The Fourth Department, reversing County Court, determined the People, who initially erroneously asserted the complainant did not have a criminal record, did not comply with their discovery obligations and therefore the initial certificate of compliance (COC) and ready-for-trial announcement were illusory. The matter was sent back for the court to determine the motion to dismiss on speedy-trial grounds. On remittal County Court is to consider whether defense counsel met the statutory requirement that the defense alert the People to any defects in the COC of which defense counsel is aware. The two-justice dissent argued the People had exercised due diligence to determine whether the complainant had a criminal record and that, therefore, the initial COC indicating she had no convictions was not improper:
[The People’s] [r]eliance on the report provided by the OCSO [Ontario County Sheriff’s Office] may have been in good faith, but “while good faith is required, it is not sufficient standing alone and cannot cure a lack of diligence” … . The DA’s office, as a qualified agency entitled to access such information maintained pursuant to statute by DCJS [New York State Division of Criminal Justice Services], did not mention any pre-COC attempts to obtain the complainant’s criminal history record from DCJS (see Executive Law §§ 835 [9]; 837 [6]; 845-b), nor did the DA suggest that the People, prior to filing the initial COC, ever checked their own files to determine whether the complainant—their prime witness on whose testimony the success of the prosecution would depend—had a criminal history. Instead, the People relied entirely on a non-DCJS report provided by the OCSO that appeared to have been prepared by an unidentified third-party responsible for running background checks, and the People did not independently check the complainant’s repository to determine whether the complainant had a criminal history until prompted by defense counsel’s request for a judicial subpoena, at which point the People easily obtained and disclosed the complainant’s certificates of conviction … . Under these circumstances, we conclude that the People’s explanation for the discovery lapse was insufficient … .

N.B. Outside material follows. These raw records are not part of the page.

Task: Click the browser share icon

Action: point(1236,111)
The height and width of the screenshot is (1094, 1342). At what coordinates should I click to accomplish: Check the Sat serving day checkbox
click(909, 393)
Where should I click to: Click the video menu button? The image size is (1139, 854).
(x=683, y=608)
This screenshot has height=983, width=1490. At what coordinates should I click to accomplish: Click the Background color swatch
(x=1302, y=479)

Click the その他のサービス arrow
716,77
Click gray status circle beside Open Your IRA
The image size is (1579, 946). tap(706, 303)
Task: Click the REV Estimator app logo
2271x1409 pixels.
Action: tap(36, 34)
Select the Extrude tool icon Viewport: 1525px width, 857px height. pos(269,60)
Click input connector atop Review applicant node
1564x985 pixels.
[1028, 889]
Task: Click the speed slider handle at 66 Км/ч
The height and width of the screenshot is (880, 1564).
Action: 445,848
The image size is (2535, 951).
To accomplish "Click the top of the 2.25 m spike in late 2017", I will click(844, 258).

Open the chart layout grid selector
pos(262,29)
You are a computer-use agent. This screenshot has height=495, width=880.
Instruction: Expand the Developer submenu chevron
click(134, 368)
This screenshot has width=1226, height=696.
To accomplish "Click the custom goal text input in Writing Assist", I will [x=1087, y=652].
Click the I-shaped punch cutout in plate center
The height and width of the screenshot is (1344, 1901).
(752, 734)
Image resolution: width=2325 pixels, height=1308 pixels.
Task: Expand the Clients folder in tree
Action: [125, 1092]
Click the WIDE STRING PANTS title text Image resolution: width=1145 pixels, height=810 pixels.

… We … remit the matter to County Court to determine whether the People were ready within the requisite time period … , including the applicability and effect, if any, of defendant’s obligation under CPL 245.50 (4) (b)—which became effective during the pendency of the prosecution—to notify or alert the People to the extent he was aware of a potential defect or deficiency related to the COC, which awareness was a disputed issue before the court … . People v Mitchell, 2024 NY Slip Op 03256, Fourth Dept 6-14-24
Practice Point: The People must exercise due diligence in providing discovery. Here the failure to contact the NYS Division of Criminal Justice Services to determine whether the complainant had a criminal record rendered the ready-for-trial announcement illusory (the accompanying certificate of compliance erroneously stated the complainant had no prior convictions).
Practice Point: Defense counsel has a statutory duty to report to the People any defects in the certificate of compliance of which the defense is aware. Here it was alleged defense counsel knew of the complainant’s criminal record and did not alert the People. The court may consider the failure to notify the People of a defect in the certificate of compliance in determining a speedy-trial motion.